Out Of The Darkness Of Drug Addiction
For years, for Sean Conroy, there were no such things as limitations in life.
“If something seemed like a patently bad idea, I was first in line,” he says with a mischievous smile as he stirs his coffee almost haphazardly with a flimsy plastic straw.
Conroy’s behavior is feisty during this October 2006 chat at Java Buddha, a Colorado Springs coffeehouse. Free from his vices of drugs and alcohol, coffee and cigarettes remain as Conroy’s lone remaining addictions.
Conroy’s persona sings with diabolical energy. Although he is by no means intimidating in stature — he stands merely 5-foot-4-inches, wears khaki cargo pants over his granola-like Crocs brand foam slip-on sandals — his Cheshire Cat grin and coke-bottle lenses highlight his Dennis the Menace, pest-like presence.
He interrupts a story regarding an auto theft he was involved in years ago in order to heckle an acoustic guitar player performing folk music for coffeehouse customers.
“Play something good,” he shouts, admonishing the performer’s song selection, which has mostly consisted of John Denver and James Taylor numbers.

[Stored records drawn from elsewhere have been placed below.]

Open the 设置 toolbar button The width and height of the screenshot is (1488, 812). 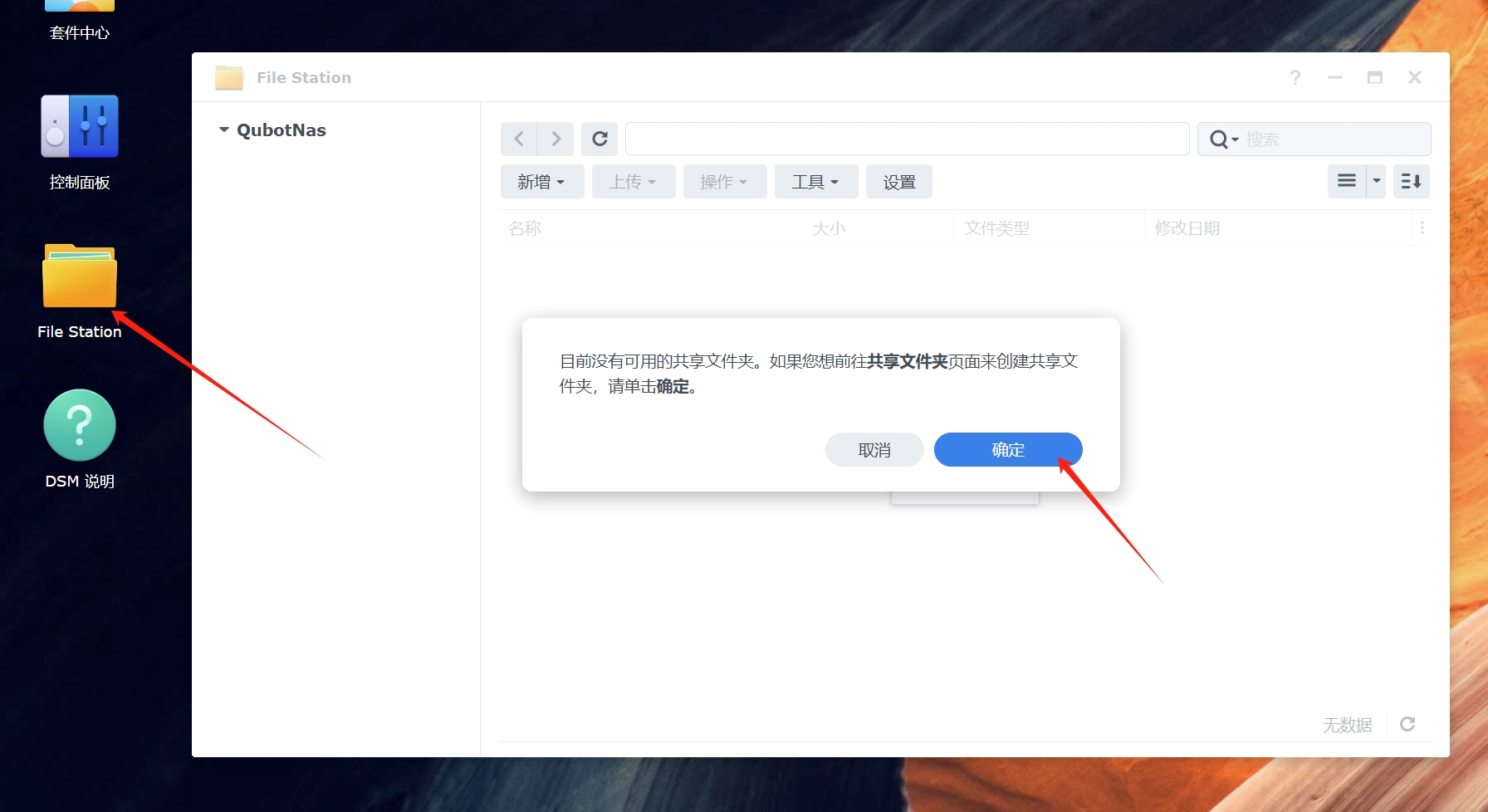pyautogui.click(x=899, y=181)
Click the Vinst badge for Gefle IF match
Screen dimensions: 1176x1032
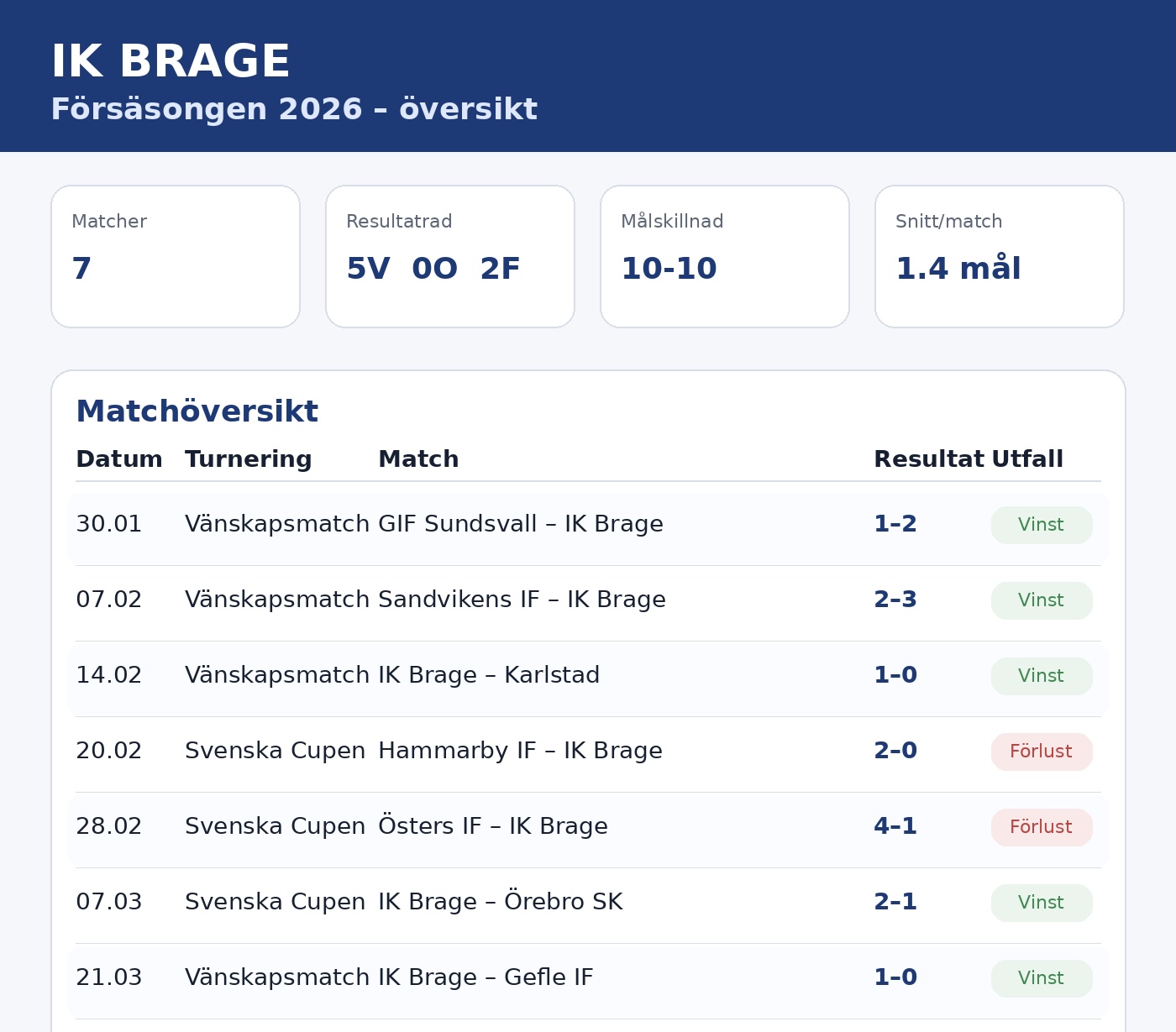click(x=1042, y=978)

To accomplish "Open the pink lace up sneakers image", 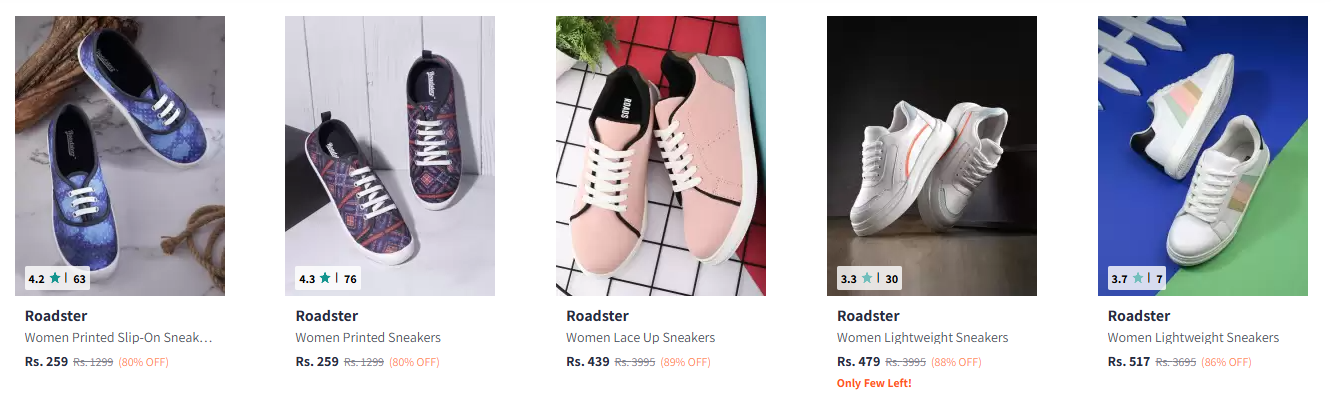I will [661, 156].
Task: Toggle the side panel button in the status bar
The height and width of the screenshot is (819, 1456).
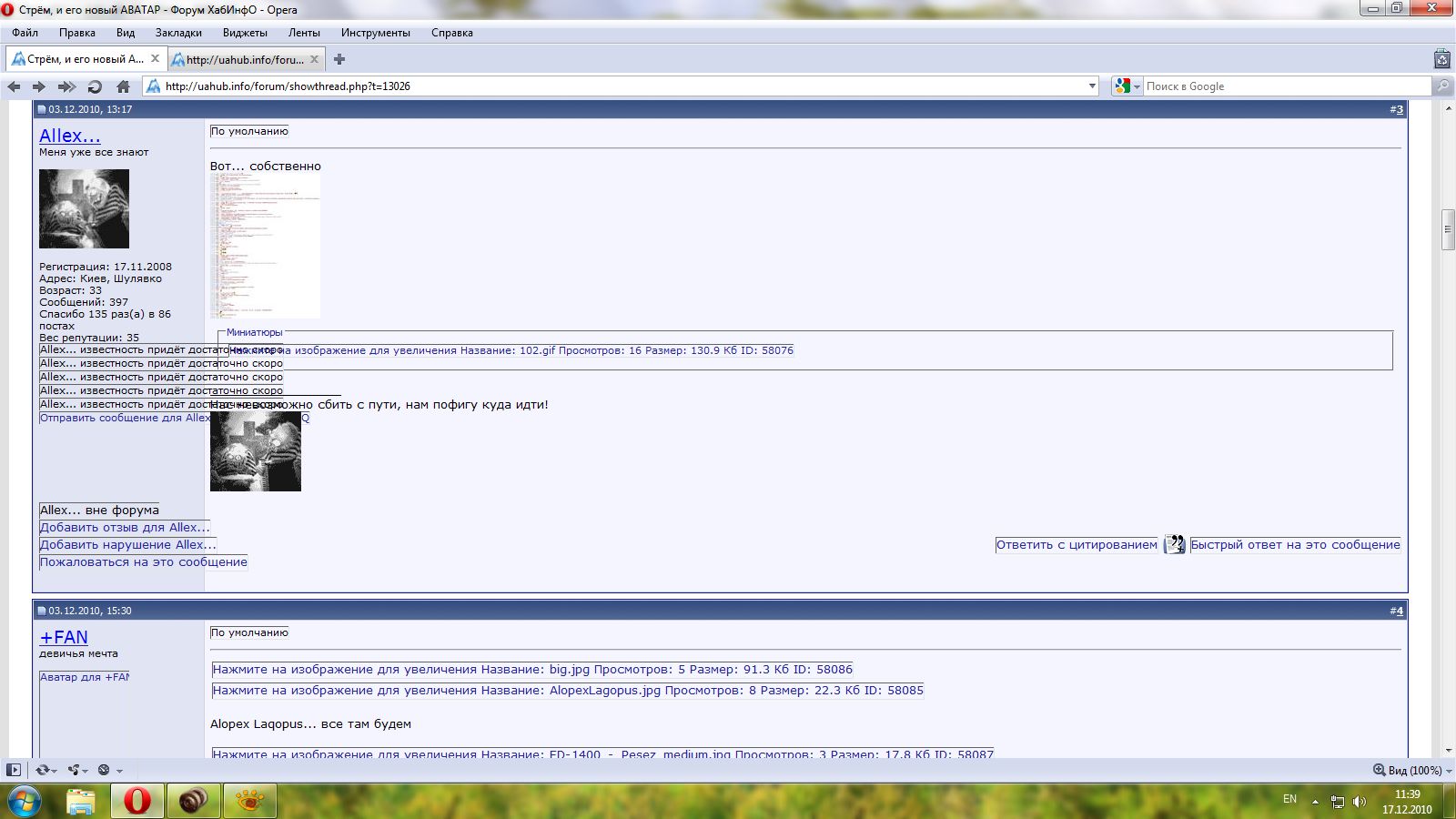Action: pos(14,770)
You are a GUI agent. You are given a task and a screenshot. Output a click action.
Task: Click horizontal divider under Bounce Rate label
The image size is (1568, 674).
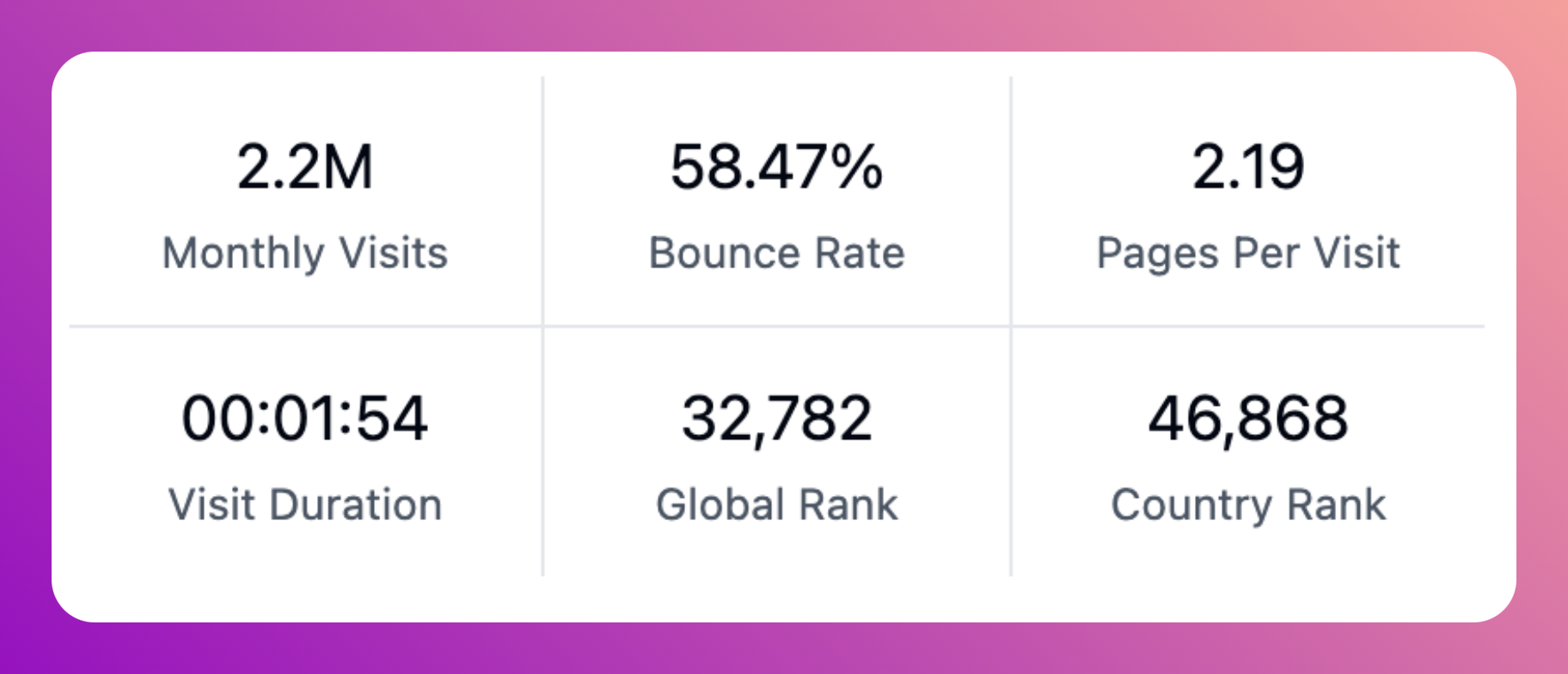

The performer is oblivious to Conroy’s comments as our position on the outside patio is far from the man’s hearing range.
Conroy cackles at his behavior.
“A person doesn’t change just because you stop using drugs,” he says. “I’m still funny, and I like to raise hell.”
Raising hell was exactly what Conroy did for most of his adult life, a life dominated by run-ins with the law, with an out-of-control heroin addiction serving as a catalyst for his unruly behavior. He’s a self-described “addict-a-holic,” claiming to be hooked on “anything (he) could get his hands on.”
Now, thanks to an exhaustive loathing of self-sabotaging legal problems and the help of vigorous substance-abuse treatment, Conroy lives for going to bed every day sober and then repeating the act.
However, Conroy is just one of many Coloradans who are recovering addicts. Some get the help they need; others add to the lion’s share of substance abuse statistics — those who don’t.
Colorado has fewer success stories, such as Conroy’s, to boast of than other states. This is largely because of the lack of resources available to drug addicts here.
According to an October 2006 report issued by the Colorado Department of Human Services, $27 is spent per U.S. resident on publicly funded substance-abuse treatment compared to just $7.50 spent per resident in Colorado. The report also references a Columbia University National Center on Addiction and Substance Abuse report that found Colorado spent the least on treatment, prevention and research of 47 states examined.
A 2004 report by the United States Department of Health and Human Services ranked Colorado first among all states in those who have engaged in illicit drug use other than marijuana in the past month, prior to survey, and second in past year cocaine use.
Considering the few resources available to addicts like Conroy, his success story is all the more remarkable.
“We’re not all a bunch of (screw-ups),” Conroy protests. “We think we are when we’re getting (high), but we’re not. It’s a disease. And, when we accept that, the disease concept can save our lives.”
Canon City Daily Record
While the survey reports more than 22 million addicts from that year, only 3.8 million of them received “some kind of treatment for the problem related to the use of alcohol or illicit drugs in 2005.”
According to 2004 SAMSHA statistics, 68,525 Coloradans were in treatment for substance-abuse problems at any point in time that year.
SAMSHA reports Colorado ranks near the bottom in several categories concerning substance abuse and treatment options:
— The state ranks in the top five states for illicit drug dependence in the past year among those age 26 or older.
— Colorado ranks second in non-medical use of pain relievers in the past year.
— It ranks third in first time marijuana use.
— The state ranks fourth in persons needing, but not getting, treatment for illicit drug use.
The lack of treatment options available to substance abusers concerns those close to this issue — perhaps more than any other factor in state statistics.
“Substance-abuse treatment in Colorado has historically been underfunded,” said Judith Bridgeman, executive director of Rocky Mountain Behavioral Health, Inc. RMBH is Fremont County’s largest provider of outpatient treatment services.
Bridgeman oversees a staff that helps counsel substance abusers, such as Kathleen Gilbert, the group’s clinical director, who agrees Colorado falls short in resources available to addicts.
“Every time we turn around, the state has cut our funding,” said Gilbert. “It’s a real struggle.”
When substance abuse goes untreated, addicts like Conroy go to places where treatment is secondary.
“We’re putting people in prisons in wrong-headed ways,” Bridgeman said. “Prisons don’t treat. Prisons punish.”
Ari Zavaras knows firsthand the impact substance abusers have on the prison industry. As executive director of the Colorado Department of Corrections, Zavaras oversees 23,350 inmates housed at various correctional facilities across the state. Zavaras estimates 80 percent of DOC offenders need “some degree of substance abuse.” (treatment?)